Line by line, give the data again exactly as it appears.

#####

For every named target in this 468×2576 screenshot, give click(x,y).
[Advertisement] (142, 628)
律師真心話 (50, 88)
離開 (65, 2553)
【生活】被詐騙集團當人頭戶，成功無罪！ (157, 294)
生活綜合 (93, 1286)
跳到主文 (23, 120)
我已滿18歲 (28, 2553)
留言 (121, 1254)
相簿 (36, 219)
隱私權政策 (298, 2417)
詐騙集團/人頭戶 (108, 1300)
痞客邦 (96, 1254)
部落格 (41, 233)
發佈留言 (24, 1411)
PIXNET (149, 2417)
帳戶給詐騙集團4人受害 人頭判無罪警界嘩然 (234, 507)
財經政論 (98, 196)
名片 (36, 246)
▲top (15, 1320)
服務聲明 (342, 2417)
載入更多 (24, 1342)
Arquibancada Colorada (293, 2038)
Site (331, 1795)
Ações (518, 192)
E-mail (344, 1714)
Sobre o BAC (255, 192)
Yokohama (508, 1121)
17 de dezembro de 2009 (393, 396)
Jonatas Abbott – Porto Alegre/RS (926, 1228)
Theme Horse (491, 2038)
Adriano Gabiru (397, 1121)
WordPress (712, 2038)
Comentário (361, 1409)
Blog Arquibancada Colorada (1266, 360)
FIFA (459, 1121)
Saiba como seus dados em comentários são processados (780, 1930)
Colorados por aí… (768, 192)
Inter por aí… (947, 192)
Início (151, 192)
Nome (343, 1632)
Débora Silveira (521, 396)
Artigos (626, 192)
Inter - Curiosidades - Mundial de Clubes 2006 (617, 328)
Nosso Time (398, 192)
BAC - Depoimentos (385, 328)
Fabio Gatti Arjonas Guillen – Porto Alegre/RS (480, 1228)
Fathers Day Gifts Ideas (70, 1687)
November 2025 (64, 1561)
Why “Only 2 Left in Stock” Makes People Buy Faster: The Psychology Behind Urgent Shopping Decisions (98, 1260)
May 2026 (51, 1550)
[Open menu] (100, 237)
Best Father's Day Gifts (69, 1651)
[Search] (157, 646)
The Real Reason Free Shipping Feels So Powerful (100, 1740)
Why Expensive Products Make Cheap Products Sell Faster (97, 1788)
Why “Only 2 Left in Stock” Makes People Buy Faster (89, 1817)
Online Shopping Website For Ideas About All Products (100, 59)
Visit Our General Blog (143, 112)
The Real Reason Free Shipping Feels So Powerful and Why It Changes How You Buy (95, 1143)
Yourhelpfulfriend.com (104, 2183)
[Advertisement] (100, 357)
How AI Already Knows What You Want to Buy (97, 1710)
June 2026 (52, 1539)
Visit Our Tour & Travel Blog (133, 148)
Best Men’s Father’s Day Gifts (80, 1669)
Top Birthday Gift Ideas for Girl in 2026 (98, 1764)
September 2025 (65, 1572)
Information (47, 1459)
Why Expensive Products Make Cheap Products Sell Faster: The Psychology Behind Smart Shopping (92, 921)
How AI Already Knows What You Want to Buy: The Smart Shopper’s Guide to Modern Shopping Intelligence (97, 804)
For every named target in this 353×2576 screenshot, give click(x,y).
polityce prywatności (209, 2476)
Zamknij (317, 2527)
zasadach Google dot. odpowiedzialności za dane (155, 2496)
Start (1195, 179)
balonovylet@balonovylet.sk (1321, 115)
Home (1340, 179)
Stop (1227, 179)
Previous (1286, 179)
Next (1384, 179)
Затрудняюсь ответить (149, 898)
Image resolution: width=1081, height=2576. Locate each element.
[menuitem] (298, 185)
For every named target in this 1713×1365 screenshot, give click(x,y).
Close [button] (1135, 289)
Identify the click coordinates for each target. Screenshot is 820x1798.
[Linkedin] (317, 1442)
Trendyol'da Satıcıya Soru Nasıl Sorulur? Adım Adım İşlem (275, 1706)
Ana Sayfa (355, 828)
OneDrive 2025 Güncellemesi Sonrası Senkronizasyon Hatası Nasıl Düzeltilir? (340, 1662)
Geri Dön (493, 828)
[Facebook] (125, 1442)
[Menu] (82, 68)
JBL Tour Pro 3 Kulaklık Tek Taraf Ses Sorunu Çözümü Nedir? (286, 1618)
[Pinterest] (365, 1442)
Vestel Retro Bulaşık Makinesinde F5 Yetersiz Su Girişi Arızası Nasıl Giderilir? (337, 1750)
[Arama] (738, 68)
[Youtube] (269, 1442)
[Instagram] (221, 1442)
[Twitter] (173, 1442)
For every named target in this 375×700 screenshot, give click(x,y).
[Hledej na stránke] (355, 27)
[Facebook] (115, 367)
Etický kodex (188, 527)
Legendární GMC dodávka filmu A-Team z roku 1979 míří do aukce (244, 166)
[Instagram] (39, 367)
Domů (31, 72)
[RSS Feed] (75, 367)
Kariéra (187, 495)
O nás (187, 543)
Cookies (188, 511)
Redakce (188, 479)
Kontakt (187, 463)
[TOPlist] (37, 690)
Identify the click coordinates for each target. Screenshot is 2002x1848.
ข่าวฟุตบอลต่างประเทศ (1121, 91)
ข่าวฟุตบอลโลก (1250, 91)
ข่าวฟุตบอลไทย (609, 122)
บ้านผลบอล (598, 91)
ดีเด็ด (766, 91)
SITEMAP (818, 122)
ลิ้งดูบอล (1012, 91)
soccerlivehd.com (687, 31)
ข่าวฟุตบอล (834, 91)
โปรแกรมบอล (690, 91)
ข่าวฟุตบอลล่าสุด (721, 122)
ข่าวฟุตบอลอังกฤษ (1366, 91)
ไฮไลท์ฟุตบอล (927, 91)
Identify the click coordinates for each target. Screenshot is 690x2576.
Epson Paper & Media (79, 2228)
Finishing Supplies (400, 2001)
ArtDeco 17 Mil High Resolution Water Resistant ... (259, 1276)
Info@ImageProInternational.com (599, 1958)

#####

*Task output:*
For every named target in this 468×2576 screenshot, give click(x,y).
[Advertisement] (142, 628)
律師真心話 (50, 88)
離開 (65, 2553)
【生活】被詐騙集團當人頭戶，成功無罪！ (157, 294)
生活綜合 (93, 1286)
跳到主文 (23, 120)
我已滿18歲 (28, 2553)
留言 (121, 1254)
相簿 (36, 219)
隱私權政策 (298, 2417)
詐騙集團/人頭戶 (108, 1300)
痞客邦 (96, 1254)
部落格 (41, 233)
發佈留言 (24, 1411)
PIXNET (149, 2417)
帳戶給詐騙集團4人受害 人頭判無罪警界嘩然 (234, 507)
財經政論 (98, 196)
名片 (36, 246)
▲top (15, 1320)
服務聲明 (342, 2417)
載入更多 (24, 1342)
Arquibancada Colorada (293, 2038)
Site (331, 1795)
Ações (518, 192)
E-mail (344, 1714)
Sobre o BAC (255, 192)
Yokohama (508, 1121)
17 de dezembro de 2009 (393, 396)
Jonatas Abbott – Porto Alegre/RS (926, 1228)
Theme Horse (491, 2038)
Adriano Gabiru (397, 1121)
WordPress (712, 2038)
Comentário (361, 1409)
Blog Arquibancada Colorada (1266, 360)
FIFA (459, 1121)
Saiba como seus dados em comentários são processados (780, 1930)
Colorados por aí… (768, 192)
Inter por aí… (947, 192)
Início (151, 192)
Nome (343, 1632)
Débora Silveira (521, 396)
Artigos (626, 192)
Inter - Curiosidades - Mundial de Clubes 2006 (617, 328)
Nosso Time (398, 192)
BAC - Depoimentos (385, 328)
Fabio Gatti Arjonas Guillen – Porto Alegre/RS (480, 1228)
Fathers Day Gifts Ideas (70, 1687)
November 2025 (64, 1561)
Why “Only 2 Left in Stock” Makes People Buy Faster: The Psychology Behind Urgent Shopping Decisions (98, 1260)
May 2026 (51, 1550)
[Open menu] (100, 237)
Best Father's Day Gifts (69, 1651)
[Search] (157, 646)
The Real Reason Free Shipping Feels So Powerful (100, 1740)
Why Expensive Products Make Cheap Products Sell Faster (97, 1788)
Why “Only 2 Left in Stock” Makes People Buy Faster (89, 1817)
Online Shopping Website For Ideas About All Products (100, 59)
Visit Our General Blog (143, 112)
The Real Reason Free Shipping Feels So Powerful and Why It Changes How You Buy (95, 1143)
Yourhelpfulfriend.com (104, 2183)
[Advertisement] (100, 357)
How AI Already Knows What You Want to Buy (97, 1710)
June 2026 (52, 1539)
Visit Our Tour & Travel Blog (133, 148)
Best Men’s Father’s Day Gifts (80, 1669)
Top Birthday Gift Ideas for Girl in 2026 (98, 1764)
September 2025 (65, 1572)
Information (47, 1459)
Why Expensive Products Make Cheap Products Sell Faster: The Psychology Behind Smart Shopping (92, 921)
How AI Already Knows What You Want to Buy: The Smart Shopper’s Guide to Modern Shopping Intelligence (97, 804)
For every named target in this 353×2576 screenshot, give click(x,y).
polityce prywatności (209, 2476)
Zamknij (317, 2527)
zasadach Google dot. odpowiedzialności za dane (155, 2496)
Start (1195, 179)
balonovylet@balonovylet.sk (1321, 115)
Home (1340, 179)
Stop (1227, 179)
Previous (1286, 179)
Next (1384, 179)
Затрудняюсь ответить (149, 898)
Image resolution: width=1081, height=2576. Locate each element.
[menuitem] (298, 185)
For every named target in this 1713×1365 screenshot, give click(x,y).
Close [button] (1135, 289)
Identify the click coordinates for each target. Screenshot is 820x1798.
[Linkedin] (317, 1442)
Trendyol'da Satıcıya Soru Nasıl Sorulur? Adım Adım İşlem (275, 1706)
Ana Sayfa (355, 828)
OneDrive 2025 Güncellemesi Sonrası Senkronizasyon Hatası Nasıl Düzeltilir? (340, 1662)
Geri Dön (493, 828)
[Facebook] (125, 1442)
[Menu] (82, 68)
JBL Tour Pro 3 Kulaklık Tek Taraf Ses Sorunu Çözümü Nedir? (286, 1618)
[Pinterest] (365, 1442)
Vestel Retro Bulaşık Makinesinde F5 Yetersiz Su Girişi Arızası Nasıl Giderilir? (337, 1750)
[Arama] (738, 68)
[Youtube] (269, 1442)
[Instagram] (221, 1442)
[Twitter] (173, 1442)
For every named target in this 375×700 screenshot, give click(x,y).
[Hledej na stránke] (355, 27)
[Facebook] (115, 367)
Etický kodex (188, 527)
Legendární GMC dodávka filmu A-Team z roku 1979 míří do aukce (244, 166)
[Instagram] (39, 367)
Domů (31, 72)
[RSS Feed] (75, 367)
Kariéra (187, 495)
O nás (187, 543)
Cookies (188, 511)
Redakce (188, 479)
Kontakt (187, 463)
[TOPlist] (37, 690)
Identify the click coordinates for each target. Screenshot is 2002x1848.
ข่าวฟุตบอลต่างประเทศ (1121, 91)
ข่าวฟุตบอลโลก (1250, 91)
ข่าวฟุตบอลไทย (609, 122)
บ้านผลบอล (598, 91)
ดีเด็ด (766, 91)
SITEMAP (818, 122)
ลิ้งดูบอล (1012, 91)
soccerlivehd.com (687, 31)
ข่าวฟุตบอล (834, 91)
โปรแกรมบอล (690, 91)
ข่าวฟุตบอลล่าสุด (721, 122)
ข่าวฟุตบอลอังกฤษ (1366, 91)
ไฮไลท์ฟุตบอล (927, 91)
Identify the click coordinates for each target. Screenshot is 690x2576.
Epson Paper & Media (79, 2228)
Finishing Supplies (400, 2001)
ArtDeco 17 Mil High Resolution Water Resistant ... (259, 1276)
Info@ImageProInternational.com (599, 1958)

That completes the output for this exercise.